> ENUNCIADO
¿Concuerdan con el texto sobre el Valle de los Caídos estas afirmaciones? Responde sí o no a cada una y cita literalmente las palabras del texto que lo deciden. 1. Franco declaró el 1 de abril de 1939 que el ejército rojo había sido desarmado y derrotado. 2. La dictadura franquista duró 30 años. 3. La altura de la cruz, medida desde los pies de la Basílica, igualó a la de la Torre Eiffel.

> TEXTO PROPORCIONADO
◆ ◆ ◆

Cuatro décadas antes de su muerte, tras declarar el 1 de abril de 1939 que el “ejército rojo” había sido “desarmado y derrotado”, el victorioso Franco ya imaginó cómo debía ser España: un régimen nacionalcatólico en permanente guardia contra los enemigos comunistas, ateos y judíos. Mientras estuviera vivo, él mismo se encargaría de impedirlo (como dictador firmó condenas a muerte hasta el final de sus días); pero algún día iba a morir, por eso no perdió un solo momento en planear y levantar un mausoleo faraónico para que las generaciones venideras lo recordaran como “el caudillo que encabezó la última cruzada cristiana victoriosa”, en vez de que lo vieran como lo que realmente fue: un general golpista, que traicionó a la República que juró defender y que embarcó al país en una guerra civil que dejó medio millón de muertos, otro medio millón de exiliados y condenó a España a una dictadura que duró 40 años.

44 años de anomalía. Pateando la sierra cercana a ese Madrid que no pudo evitar que pasaran las “tropas nacionales”, Franco divisó un valle coronado por una montaña rocosa y decidió que allí sería enterrado y sobre su tumba se erigiría la cruz (cuya altura, desde los pies de la Basílica, igualó a la de la Torre Eiffel). Y qué mejor manera de humillar al bando derrotado que obligando a miles de presos republicanos a horadar la dura roca para que en su interior cupieran, no sólo su cripta (y la de su antecesor en la cruzada, el general Primo de Rivera), sino la de miles de combatientes de la guerra, incluidos republicanos, para vender al mundo la idea del perdón del vencedor sobre el vencido. Así nació el Valle de los Caídos y así se convirtió, a la muerte del dictador, en un lugar de culto de los nostálgicos del régimen franquista y en un siniestro mensaje a los antifranquistas y las generaciones futuras: por encima de Franco (y del franquismo gobernante) sólo Dios.

◆ ◆ ◆

> Elementos guardados de una colección

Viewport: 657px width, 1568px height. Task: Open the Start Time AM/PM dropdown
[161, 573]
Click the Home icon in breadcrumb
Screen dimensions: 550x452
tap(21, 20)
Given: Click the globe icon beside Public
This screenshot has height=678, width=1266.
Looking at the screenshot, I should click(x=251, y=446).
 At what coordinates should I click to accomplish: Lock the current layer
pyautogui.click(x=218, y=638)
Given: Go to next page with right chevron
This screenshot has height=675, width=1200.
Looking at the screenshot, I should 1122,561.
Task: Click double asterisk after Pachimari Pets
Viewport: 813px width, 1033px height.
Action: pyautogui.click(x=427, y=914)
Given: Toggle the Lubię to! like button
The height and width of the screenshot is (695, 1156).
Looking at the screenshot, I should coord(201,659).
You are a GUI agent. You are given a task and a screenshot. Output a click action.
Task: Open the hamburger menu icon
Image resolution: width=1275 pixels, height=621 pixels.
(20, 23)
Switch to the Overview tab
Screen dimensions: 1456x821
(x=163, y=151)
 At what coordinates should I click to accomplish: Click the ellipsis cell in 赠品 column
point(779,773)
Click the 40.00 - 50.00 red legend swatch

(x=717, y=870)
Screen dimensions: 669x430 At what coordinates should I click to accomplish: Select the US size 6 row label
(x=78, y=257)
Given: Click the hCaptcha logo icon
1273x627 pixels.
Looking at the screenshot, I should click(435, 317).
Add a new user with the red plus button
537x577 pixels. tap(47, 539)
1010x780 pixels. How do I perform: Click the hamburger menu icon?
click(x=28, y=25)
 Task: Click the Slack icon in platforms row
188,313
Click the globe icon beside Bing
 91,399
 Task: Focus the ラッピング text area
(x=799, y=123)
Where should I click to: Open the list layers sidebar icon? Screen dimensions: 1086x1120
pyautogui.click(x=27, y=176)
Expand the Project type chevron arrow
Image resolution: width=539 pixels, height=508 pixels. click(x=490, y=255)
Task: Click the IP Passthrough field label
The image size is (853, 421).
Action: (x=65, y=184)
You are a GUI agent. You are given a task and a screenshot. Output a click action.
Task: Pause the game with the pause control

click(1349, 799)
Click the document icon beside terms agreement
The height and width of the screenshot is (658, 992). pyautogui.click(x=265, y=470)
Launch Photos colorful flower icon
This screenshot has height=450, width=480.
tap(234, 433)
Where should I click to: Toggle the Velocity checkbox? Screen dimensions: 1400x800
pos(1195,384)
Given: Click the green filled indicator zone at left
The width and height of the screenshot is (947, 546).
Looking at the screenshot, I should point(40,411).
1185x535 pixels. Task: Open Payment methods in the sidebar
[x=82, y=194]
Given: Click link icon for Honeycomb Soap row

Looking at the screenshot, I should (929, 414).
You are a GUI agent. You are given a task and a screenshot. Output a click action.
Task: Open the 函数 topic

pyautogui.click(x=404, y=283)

◆ ◆ ◆

> PROBLEMA RESUELTO
1. Sí: «tras declarar el 1 de abril de 1939 que el “ejército rojo” había sido “desarmado y derrotado”».
2. No: «condenó a España a una dictadura que duró 40 años».
3. Sí: «cuya altura, desde los pies de la Basílica, igualó a la de la Torre Eiffel».